BRIEF> Please return the lines of the data below, word for word, from the first line through the line containing "Task: Insert numbered list in Repro Steps".

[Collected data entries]
==================================================

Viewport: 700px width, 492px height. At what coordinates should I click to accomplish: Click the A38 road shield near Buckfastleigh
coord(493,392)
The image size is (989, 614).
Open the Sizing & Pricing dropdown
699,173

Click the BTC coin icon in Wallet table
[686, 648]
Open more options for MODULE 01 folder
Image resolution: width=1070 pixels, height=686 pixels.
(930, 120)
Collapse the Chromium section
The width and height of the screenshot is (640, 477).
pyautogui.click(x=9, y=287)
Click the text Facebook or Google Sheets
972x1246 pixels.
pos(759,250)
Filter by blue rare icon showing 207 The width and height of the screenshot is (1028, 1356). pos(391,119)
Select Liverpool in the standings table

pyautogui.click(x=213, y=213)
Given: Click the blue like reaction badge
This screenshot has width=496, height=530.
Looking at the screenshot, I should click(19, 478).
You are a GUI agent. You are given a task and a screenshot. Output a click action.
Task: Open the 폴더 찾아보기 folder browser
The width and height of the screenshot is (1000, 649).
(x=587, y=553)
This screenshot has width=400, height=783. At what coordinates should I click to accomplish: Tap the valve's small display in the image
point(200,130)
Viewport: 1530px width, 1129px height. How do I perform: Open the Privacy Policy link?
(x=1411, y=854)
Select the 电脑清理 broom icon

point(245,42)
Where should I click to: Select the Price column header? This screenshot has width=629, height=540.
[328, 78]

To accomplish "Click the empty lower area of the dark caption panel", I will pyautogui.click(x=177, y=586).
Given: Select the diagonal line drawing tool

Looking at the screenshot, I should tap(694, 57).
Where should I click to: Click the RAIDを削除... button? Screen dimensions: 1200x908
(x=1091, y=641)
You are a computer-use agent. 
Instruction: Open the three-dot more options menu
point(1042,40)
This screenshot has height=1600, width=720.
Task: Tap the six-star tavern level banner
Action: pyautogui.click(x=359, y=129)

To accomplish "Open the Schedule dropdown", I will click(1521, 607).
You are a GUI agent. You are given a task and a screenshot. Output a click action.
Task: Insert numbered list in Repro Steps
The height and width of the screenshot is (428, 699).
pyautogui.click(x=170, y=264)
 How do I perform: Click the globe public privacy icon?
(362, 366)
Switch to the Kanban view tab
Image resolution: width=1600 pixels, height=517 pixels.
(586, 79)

==================================================

YOUR SOLUTION>
Viewport: 700px width, 492px height. At what coordinates should I click to accomplish: Click the A38 road shield near Buckfastleigh
coord(493,392)
The image size is (989, 614).
Open the Sizing & Pricing dropdown
699,173

Click the BTC coin icon in Wallet table
[686, 648]
Open more options for MODULE 01 folder
Image resolution: width=1070 pixels, height=686 pixels.
(930, 120)
Collapse the Chromium section
The width and height of the screenshot is (640, 477).
pyautogui.click(x=9, y=287)
Click the text Facebook or Google Sheets
972x1246 pixels.
pos(759,250)
Filter by blue rare icon showing 207 The width and height of the screenshot is (1028, 1356). pos(391,119)
Select Liverpool in the standings table

pyautogui.click(x=213, y=213)
Given: Click the blue like reaction badge
This screenshot has width=496, height=530.
Looking at the screenshot, I should click(19, 478).
You are a GUI agent. You are given a task and a screenshot. Output a click action.
Task: Open the 폴더 찾아보기 folder browser
The width and height of the screenshot is (1000, 649).
(x=587, y=553)
This screenshot has width=400, height=783. At what coordinates should I click to accomplish: Tap the valve's small display in the image
point(200,130)
Viewport: 1530px width, 1129px height. How do I perform: Open the Privacy Policy link?
(x=1411, y=854)
Select the 电脑清理 broom icon

point(245,42)
Where should I click to: Select the Price column header? This screenshot has width=629, height=540.
[328, 78]

To accomplish "Click the empty lower area of the dark caption panel", I will pyautogui.click(x=177, y=586).
Given: Select the diagonal line drawing tool

Looking at the screenshot, I should tap(694, 57).
Where should I click to: Click the RAIDを削除... button? Screen dimensions: 1200x908
(x=1091, y=641)
You are a computer-use agent. 
Instruction: Open the three-dot more options menu
point(1042,40)
This screenshot has height=1600, width=720.
Task: Tap the six-star tavern level banner
Action: pyautogui.click(x=359, y=129)

To accomplish "Open the Schedule dropdown", I will click(1521, 607).
You are a GUI agent. You are given a task and a screenshot. Output a click action.
Task: Insert numbered list in Repro Steps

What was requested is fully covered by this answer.